That's a good point but yes, I've tried that, even using the urlencode and it didn't work. I also tried various http_auth variables to no avail.


----------



## EhevuTov (Aug 5, 2010)

I fixed it. I had a testing error. I wasn't using a network program that was using HTTP! I was doing a 'telnet google.com 80' incorrectly assuming port 80 was HTTP...but telnet doesn't communicate in HTTP of course  . So, I just used wget for testing, which uses HTTP and it now works fine. I'm doing regular public proxying and I'll be testing authentication later.

Thank you all for your insight and help!


----------



## alphajim (Aug 6, 2010)

EhevuTov said:
			
		

> I fixed it. I had a testing error. I wasn't using a network program that was using HTTP! I was doing a 'telnet google.com 80' incorrectly assuming port 80 was HTTP...but telnet doesn't communicate in HTTP of course  . So, I just used wget for testing, which uses HTTP and it now works fine. I'm doing regular public proxying and I'll be testing authentication later.
> 
> Thank you all for your insight and help!

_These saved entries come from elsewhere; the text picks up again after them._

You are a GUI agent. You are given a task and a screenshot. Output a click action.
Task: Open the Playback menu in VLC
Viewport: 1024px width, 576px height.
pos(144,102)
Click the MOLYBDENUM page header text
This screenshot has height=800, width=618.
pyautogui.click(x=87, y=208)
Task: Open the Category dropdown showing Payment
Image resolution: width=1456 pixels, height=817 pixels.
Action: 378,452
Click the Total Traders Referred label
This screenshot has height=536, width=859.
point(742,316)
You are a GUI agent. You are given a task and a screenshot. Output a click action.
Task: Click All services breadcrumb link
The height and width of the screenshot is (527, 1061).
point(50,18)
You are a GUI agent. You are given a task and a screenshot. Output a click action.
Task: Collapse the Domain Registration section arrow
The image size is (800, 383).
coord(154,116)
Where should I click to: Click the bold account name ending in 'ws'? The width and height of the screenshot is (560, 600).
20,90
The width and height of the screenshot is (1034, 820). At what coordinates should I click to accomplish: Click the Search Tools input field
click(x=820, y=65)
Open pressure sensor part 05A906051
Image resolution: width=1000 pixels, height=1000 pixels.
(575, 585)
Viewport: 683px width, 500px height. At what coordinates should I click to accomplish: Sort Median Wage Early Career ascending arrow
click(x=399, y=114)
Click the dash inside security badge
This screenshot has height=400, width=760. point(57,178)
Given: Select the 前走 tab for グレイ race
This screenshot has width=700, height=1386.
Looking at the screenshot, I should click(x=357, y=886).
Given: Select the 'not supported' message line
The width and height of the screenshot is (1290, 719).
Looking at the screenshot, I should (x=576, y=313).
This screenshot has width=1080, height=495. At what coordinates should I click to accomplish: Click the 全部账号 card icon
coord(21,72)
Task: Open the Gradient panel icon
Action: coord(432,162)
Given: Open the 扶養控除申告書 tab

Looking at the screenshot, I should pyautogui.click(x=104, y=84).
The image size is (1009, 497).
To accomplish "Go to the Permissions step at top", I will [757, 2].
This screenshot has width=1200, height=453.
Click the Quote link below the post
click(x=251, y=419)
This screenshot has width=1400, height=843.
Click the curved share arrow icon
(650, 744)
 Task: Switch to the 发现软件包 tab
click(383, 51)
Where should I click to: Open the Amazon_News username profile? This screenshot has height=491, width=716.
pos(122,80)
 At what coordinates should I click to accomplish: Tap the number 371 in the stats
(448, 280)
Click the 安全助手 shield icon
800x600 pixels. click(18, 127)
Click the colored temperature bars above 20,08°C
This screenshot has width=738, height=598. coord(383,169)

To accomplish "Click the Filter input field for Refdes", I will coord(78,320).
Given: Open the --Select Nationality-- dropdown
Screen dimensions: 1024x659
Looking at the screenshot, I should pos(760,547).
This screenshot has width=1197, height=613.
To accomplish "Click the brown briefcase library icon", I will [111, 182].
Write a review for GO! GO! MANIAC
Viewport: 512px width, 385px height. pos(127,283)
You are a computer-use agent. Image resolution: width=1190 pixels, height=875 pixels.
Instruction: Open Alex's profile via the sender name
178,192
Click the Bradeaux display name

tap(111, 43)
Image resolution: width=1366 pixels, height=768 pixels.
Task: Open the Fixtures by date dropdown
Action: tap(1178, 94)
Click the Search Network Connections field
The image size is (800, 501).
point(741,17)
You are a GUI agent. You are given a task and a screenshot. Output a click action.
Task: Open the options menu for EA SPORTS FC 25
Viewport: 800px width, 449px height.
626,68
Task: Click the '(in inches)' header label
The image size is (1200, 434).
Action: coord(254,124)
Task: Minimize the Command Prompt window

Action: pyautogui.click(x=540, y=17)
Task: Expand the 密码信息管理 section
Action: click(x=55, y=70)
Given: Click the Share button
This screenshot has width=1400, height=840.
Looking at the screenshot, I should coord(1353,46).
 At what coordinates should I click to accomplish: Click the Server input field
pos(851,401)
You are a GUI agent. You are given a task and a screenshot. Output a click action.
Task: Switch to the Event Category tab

Actually if you weren't behind a firewall, you could telnet to port 80 or any http listener and issue http commands.  It's a text based protocol.  Same with smtp.  I do it whenever I need to see if a webserver is really up vs just pinging when I'm in a shell.  I test firewall rules that way too.  Of course it won't play nice with the proxy.

BTW, do they allow outbound ssh?  Lots easier to set up ad hoc port forwarding than to set up a vpn, and risk linking your networks.


----------